Wherever a line of the data contains "男子为治", copy that line.

★ ★ ★ ★

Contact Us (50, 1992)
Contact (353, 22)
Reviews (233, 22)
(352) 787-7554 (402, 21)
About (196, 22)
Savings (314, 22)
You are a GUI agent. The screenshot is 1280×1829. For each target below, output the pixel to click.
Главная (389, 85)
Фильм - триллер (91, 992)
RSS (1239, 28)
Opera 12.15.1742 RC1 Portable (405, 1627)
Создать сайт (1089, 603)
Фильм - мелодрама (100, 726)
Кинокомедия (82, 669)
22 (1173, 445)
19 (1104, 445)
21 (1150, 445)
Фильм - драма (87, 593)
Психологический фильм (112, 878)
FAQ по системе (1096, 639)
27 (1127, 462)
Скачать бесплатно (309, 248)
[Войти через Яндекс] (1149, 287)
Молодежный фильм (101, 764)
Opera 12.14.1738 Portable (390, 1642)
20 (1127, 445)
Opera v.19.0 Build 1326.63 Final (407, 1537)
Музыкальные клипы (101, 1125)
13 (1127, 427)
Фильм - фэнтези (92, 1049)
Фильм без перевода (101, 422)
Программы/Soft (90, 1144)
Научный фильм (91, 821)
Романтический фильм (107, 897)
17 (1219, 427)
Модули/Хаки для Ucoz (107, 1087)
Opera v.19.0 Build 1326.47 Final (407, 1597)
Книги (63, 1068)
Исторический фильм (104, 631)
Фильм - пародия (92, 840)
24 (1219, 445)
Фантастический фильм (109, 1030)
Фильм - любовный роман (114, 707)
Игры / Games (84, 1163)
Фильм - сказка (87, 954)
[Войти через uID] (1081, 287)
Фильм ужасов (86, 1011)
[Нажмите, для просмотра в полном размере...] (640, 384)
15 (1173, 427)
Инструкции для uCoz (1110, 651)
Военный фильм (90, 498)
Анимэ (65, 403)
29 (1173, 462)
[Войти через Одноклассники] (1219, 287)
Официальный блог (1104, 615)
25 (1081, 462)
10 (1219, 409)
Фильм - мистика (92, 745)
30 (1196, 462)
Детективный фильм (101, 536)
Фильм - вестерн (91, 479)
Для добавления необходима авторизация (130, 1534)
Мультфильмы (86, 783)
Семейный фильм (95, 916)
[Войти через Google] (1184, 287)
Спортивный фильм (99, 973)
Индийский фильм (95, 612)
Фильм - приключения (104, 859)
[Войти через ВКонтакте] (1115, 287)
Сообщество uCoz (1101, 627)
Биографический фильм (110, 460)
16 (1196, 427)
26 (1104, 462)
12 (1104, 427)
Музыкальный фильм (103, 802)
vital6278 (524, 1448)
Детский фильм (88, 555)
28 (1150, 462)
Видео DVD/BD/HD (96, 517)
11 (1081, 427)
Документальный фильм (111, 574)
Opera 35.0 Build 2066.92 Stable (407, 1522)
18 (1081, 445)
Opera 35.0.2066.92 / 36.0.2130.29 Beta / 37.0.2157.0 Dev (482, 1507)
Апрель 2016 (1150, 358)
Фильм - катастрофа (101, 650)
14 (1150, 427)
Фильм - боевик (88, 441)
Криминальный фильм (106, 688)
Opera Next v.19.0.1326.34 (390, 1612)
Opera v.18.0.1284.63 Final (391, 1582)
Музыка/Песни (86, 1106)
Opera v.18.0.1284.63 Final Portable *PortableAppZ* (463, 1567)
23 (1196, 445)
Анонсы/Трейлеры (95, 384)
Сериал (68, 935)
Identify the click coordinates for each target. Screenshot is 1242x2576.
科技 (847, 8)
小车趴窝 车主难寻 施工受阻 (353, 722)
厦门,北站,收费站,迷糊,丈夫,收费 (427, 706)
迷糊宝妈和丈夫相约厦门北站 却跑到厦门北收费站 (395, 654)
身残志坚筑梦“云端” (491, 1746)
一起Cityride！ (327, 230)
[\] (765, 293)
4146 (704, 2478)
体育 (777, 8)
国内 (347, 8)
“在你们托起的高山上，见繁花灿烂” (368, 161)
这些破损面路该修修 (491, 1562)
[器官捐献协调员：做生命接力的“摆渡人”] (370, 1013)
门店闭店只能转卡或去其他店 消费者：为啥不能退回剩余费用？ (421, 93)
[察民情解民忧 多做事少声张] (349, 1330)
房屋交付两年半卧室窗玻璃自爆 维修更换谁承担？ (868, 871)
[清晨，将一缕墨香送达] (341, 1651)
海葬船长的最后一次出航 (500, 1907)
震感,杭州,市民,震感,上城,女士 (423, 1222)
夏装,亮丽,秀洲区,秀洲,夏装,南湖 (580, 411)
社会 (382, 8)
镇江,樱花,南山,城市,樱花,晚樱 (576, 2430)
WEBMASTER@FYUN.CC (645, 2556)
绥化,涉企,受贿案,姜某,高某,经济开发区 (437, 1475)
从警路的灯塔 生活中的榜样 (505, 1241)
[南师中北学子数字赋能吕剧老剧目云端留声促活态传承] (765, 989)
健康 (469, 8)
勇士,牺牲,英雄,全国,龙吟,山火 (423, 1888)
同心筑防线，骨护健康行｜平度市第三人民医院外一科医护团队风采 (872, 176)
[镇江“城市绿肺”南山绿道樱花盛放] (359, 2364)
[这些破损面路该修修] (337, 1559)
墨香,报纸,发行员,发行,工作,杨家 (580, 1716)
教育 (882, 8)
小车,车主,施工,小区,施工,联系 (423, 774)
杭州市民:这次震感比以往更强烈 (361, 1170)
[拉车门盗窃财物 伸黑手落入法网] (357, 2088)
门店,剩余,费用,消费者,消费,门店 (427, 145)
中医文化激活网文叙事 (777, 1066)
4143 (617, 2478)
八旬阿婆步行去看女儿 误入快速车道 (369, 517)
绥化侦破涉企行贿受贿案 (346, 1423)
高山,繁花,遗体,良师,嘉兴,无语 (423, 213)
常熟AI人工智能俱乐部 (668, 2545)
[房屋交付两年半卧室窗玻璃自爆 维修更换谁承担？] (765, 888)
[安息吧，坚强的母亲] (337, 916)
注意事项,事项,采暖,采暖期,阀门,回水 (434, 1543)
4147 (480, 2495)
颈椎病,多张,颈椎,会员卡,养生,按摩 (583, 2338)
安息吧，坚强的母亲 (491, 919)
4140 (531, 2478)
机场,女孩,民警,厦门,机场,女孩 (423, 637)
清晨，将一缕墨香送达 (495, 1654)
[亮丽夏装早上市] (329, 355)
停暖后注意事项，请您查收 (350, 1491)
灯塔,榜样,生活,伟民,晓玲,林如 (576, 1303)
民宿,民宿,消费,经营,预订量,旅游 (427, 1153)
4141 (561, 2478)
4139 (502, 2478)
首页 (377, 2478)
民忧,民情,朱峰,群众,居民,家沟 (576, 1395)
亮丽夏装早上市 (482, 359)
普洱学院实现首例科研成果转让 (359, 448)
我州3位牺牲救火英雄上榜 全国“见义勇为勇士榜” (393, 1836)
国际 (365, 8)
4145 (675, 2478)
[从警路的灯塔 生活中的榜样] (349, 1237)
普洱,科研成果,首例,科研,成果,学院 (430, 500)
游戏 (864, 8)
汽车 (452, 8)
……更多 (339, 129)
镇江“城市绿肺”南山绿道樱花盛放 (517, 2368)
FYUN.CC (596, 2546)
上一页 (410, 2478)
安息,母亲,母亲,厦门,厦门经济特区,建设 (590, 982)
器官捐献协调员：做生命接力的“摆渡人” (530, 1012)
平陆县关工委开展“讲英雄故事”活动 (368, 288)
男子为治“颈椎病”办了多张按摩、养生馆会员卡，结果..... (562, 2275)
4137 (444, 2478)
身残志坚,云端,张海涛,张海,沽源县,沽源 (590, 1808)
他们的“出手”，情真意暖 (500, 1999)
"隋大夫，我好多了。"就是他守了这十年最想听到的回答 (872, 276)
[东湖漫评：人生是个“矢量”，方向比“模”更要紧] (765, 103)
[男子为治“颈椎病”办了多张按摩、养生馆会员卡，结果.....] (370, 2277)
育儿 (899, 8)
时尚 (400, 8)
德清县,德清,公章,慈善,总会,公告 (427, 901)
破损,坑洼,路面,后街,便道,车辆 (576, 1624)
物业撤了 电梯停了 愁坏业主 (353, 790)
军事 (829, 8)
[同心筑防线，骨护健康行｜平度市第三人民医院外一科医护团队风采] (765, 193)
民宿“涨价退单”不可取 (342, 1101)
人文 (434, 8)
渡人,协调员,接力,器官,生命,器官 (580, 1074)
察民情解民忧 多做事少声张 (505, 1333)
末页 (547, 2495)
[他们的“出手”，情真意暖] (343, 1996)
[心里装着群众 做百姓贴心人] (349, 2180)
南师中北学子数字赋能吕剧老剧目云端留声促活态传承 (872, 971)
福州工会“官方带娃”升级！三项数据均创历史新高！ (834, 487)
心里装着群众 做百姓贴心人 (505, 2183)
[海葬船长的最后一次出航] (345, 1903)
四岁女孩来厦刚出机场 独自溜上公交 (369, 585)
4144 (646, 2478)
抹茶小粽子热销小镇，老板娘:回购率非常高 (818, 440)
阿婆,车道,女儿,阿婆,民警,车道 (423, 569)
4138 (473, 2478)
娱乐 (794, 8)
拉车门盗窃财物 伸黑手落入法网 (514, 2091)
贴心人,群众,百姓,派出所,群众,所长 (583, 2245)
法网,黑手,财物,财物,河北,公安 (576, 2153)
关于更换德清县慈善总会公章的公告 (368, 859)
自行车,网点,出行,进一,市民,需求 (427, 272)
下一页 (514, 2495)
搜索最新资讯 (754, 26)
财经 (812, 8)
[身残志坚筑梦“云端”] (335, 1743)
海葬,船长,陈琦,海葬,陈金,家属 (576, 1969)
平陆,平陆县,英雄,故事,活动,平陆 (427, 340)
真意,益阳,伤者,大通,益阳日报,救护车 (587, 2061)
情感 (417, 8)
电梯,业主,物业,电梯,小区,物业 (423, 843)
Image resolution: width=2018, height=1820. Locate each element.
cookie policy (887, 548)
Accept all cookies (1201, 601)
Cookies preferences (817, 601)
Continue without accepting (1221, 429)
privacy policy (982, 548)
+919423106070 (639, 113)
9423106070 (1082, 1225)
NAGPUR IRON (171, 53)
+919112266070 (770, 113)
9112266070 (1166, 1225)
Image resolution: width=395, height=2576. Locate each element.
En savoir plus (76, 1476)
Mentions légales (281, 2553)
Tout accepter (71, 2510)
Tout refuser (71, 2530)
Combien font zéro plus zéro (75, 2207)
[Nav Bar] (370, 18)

★ ★ ★ ★

▶ **Completed task**:
男子为治“颈椎病”办了多张按摩、养生馆会员卡，结果..... (562, 2275)
[男子为治“颈椎病”办了多张按摩、养生馆会员卡，结果.....] (370, 2277)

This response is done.